Dir: Wes Miller
Star: David Gyasi, Ron Perlman, Frank Grillo, Manu Intiraymi
I watched this film the whole way through just so you don’t have to.
In summary, Bass Reeves (Gyasi) is a black man working as a marshal’s helper in 1875’s Arkansas, who becomes the first black deputy marshal west of Mississippi for almost a whole day. In order to regain his very necessary employment. he volunteers to go after the lethal outlaw Bob Dozier (Grillo).
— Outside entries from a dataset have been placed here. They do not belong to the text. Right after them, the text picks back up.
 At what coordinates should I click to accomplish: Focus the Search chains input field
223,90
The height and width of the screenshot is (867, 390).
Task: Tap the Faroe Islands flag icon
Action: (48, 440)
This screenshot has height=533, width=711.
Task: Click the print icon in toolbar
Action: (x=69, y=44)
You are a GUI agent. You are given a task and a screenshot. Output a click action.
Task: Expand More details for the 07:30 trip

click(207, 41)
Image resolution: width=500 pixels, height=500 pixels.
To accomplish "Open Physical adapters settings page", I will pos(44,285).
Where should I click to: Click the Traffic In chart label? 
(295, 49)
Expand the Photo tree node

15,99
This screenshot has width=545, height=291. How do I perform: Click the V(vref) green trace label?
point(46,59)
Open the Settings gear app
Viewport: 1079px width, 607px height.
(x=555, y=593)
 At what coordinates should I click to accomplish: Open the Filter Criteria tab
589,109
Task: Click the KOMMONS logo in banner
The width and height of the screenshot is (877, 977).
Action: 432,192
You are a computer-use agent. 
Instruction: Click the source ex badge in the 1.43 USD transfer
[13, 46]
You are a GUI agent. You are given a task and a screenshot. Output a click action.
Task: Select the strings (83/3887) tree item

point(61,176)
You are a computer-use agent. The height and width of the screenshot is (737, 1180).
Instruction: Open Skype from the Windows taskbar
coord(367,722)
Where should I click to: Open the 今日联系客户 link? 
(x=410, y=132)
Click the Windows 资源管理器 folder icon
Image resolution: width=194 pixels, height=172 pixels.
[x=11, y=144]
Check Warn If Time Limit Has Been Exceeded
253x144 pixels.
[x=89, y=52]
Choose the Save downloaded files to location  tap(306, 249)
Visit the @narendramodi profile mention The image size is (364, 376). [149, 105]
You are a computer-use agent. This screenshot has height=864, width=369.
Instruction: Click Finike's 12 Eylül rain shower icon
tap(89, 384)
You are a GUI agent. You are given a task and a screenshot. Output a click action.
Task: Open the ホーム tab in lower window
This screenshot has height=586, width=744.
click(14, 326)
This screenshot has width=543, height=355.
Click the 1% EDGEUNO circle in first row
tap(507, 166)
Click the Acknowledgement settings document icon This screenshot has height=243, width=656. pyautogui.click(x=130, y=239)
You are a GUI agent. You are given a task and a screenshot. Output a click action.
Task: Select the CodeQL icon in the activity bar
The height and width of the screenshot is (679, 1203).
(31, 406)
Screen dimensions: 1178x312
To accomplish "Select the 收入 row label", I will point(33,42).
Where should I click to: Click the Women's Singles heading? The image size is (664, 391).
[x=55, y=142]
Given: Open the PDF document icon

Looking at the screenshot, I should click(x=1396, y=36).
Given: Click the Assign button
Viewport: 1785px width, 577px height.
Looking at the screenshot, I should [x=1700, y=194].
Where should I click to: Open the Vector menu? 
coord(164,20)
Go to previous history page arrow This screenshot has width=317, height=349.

Aiding Reeves is small time crook Charlie Storm (Perlman) who, with a full pardon as incentive, volunteers to ride along.
“We got a Negro and a senile old man to bring in the most notorious outlaw in this territory… God save this country.”
Along the way they will meet up with a rag-tag assortment of other helpers. and… You’ll need to suspend a very large amount of head-shaking disbelief very early on in this film, and also develop some form of anti-boredom mindfulness techniques, to then survive the following 90 minutes.
In fairness, it’s quite nicely shot, and… Yeah. It’s nicely shot. The main antagonist is kinda okay in his own flavour of ‘mwah-ah-hah-ha’ evilness. Otherwise Perlman does the best overall with the inane drivel that they have to work with. Overall the film begs the question, if Netflix has an excel macro that turns key words and plot-points into film scripts, with associated characters populating them, e.g. giving our kindly, stoic but inexplicably expert gunsmith Reeves childrenNumber = Int(2 + Rnd * (8 – 1 + 1)) children.
I really can’t be bothered to tell you what happens as, to be honest, you’re already imagining something far more entertaining than appears on screen, and also, it would be a struggle to explain quite how dreadfully turgid and flat it all is. Everything is at best told in 2D and cliched enough to remind me of the ‘original and good’ joke. Although, in this case, the word ‘good’ is surplus. As is the word ‘funny’.
It is all dreadfully, stultifyingly formulaic and I’m not sure that any of the characters are that sympathetic, given how thinly they have been drawn. Even the ever-present racism feels clumsy and heavy handed, in lieu of any nuance to, or excitement within, the ‘plot’.
I’ll end with the final four notes I scrawled. In order:
- “DULL. No pace or vibe or bounce. Or interest.”
- “No sparkle, fizz or noticeable acting.”
- “AND the denouement is at night in a thunderstorm…”
- “It’s good value for money… as… for your 90 minutes you get the feeling of a whole 2 hours.”
In summary: for most films, I need between two and three sides of A4 for my notes and comments. This ‘entertainment’ took two-thirds of one side. Avoid.
[Jim – where do I apply to get that 90 minutes of my life back?]